Wednesday, May 4, 2011

The Adjusted Monetary Base and Trouble Ahead

There was an article that appeared at Mises.org titled "Charting the Course to $7 Gas".  The author hit on some of the points that I have hammered on, particularly the tripling of the adjusted monetary base and the increase in excess reserves.

I found it amusing where he pointed out the blip on the chart of the adjusted monetary base back in 2000.  This was Greenspan and the Fed responding to the dot-com bust.  It is circled in red.  If you look at the recession in 2001, you can also see a small blip there too (just to the right of the red circle).  I believe this increase in the monetary base was a response to 9/11.  It just shows how tiny it was compared to what has happened since 2008.

If the gradual increase in the monetary base from the 1980's all the way to 2008 could cause a major tech bubble and then a major housing bubble, just think what might happen now.  This is why we could see oil, gold, silver, and other commodities double, triple, or more in a short period of time, even from where they are now.  I'm not making a prediction, but I am saying that it is not unlikely at this point given what the Fed has done in the last three years.

The excess reserves held by banks has slowed down price inflation.  Likewise, unemployment and uncertainty in the economy has increase the demand for money (slower velocity) to a certain extent, which has also slowed down price inflation.  We could easily see this shift quickly.  When more people perceive that their dollars will be worth less tomorrow than today, then more and more people will start rushing to spend those dollars, thus driving up prices.  The Keynesians will get what they want in more spending and the American people will get it good and hard with dramatically increasing prices.

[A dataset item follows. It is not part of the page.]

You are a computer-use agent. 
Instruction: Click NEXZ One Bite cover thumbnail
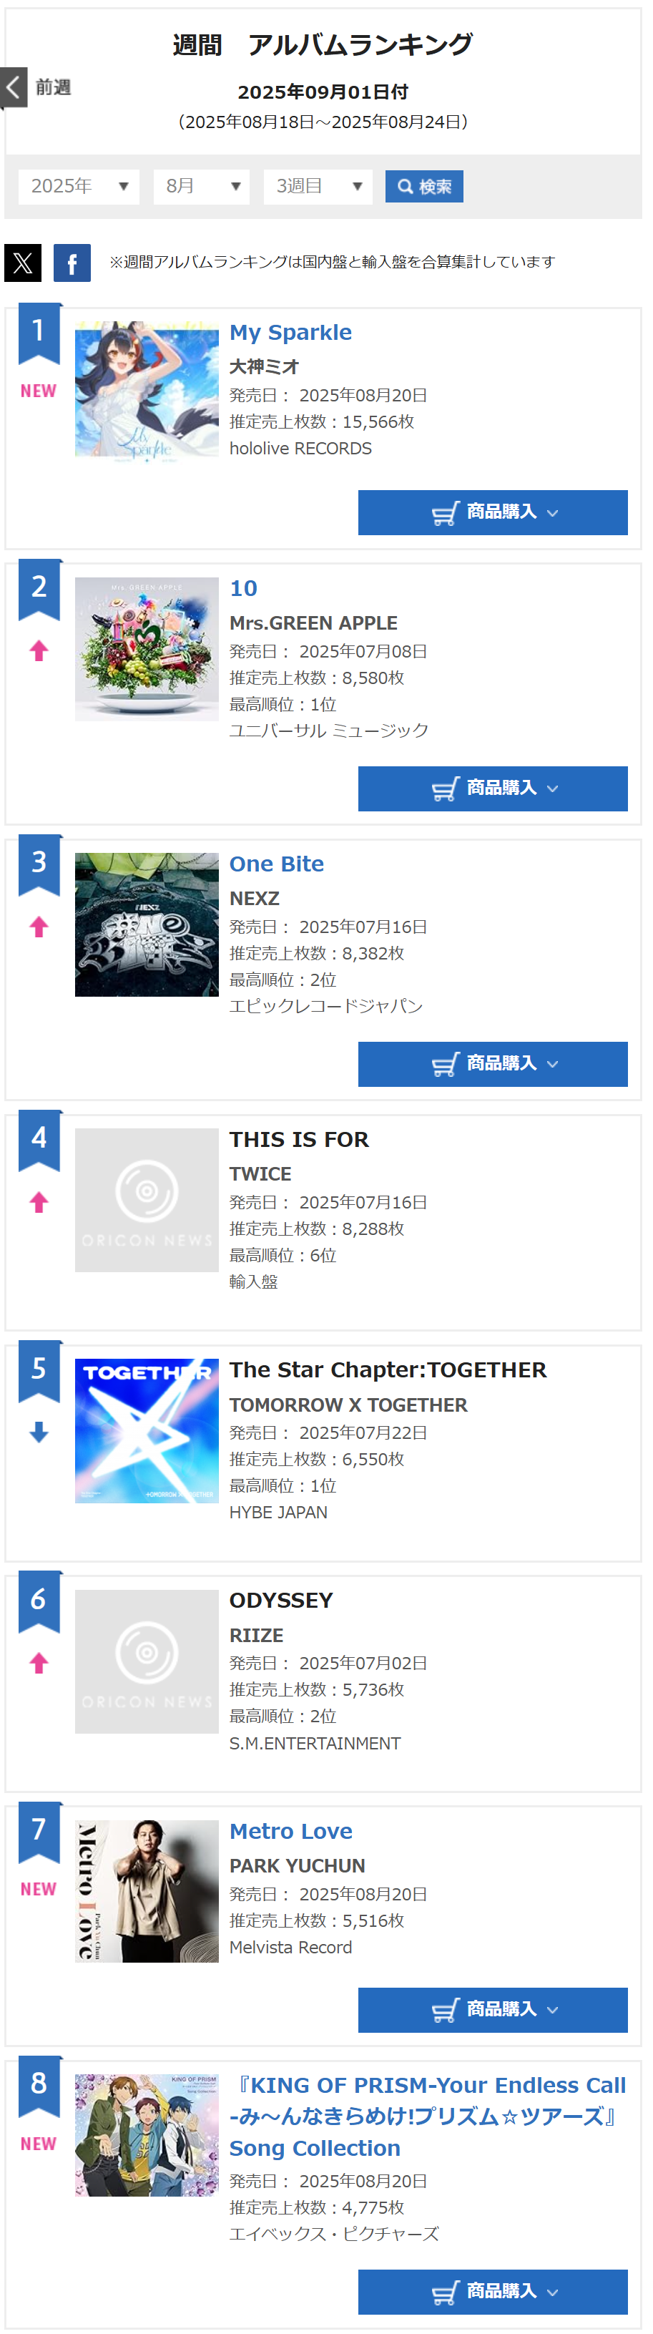147,924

In listening and reading the people I respect the most when it comes to economic analysis, it is scary how much consensus I find.  Certainly people have different ideas on how things will progress (or maybe regress is a better word), but it is almost unanimous that there is major trouble up ahead.  We should hope that the American people (along with the rest of the people on earth) start withdrawing their consent from the federal government and that the troubles ahead will be short-lived.  We should hope that the trouble ahead caused by current policies is the start of a new era; an era of peace and prosperity with more liberty.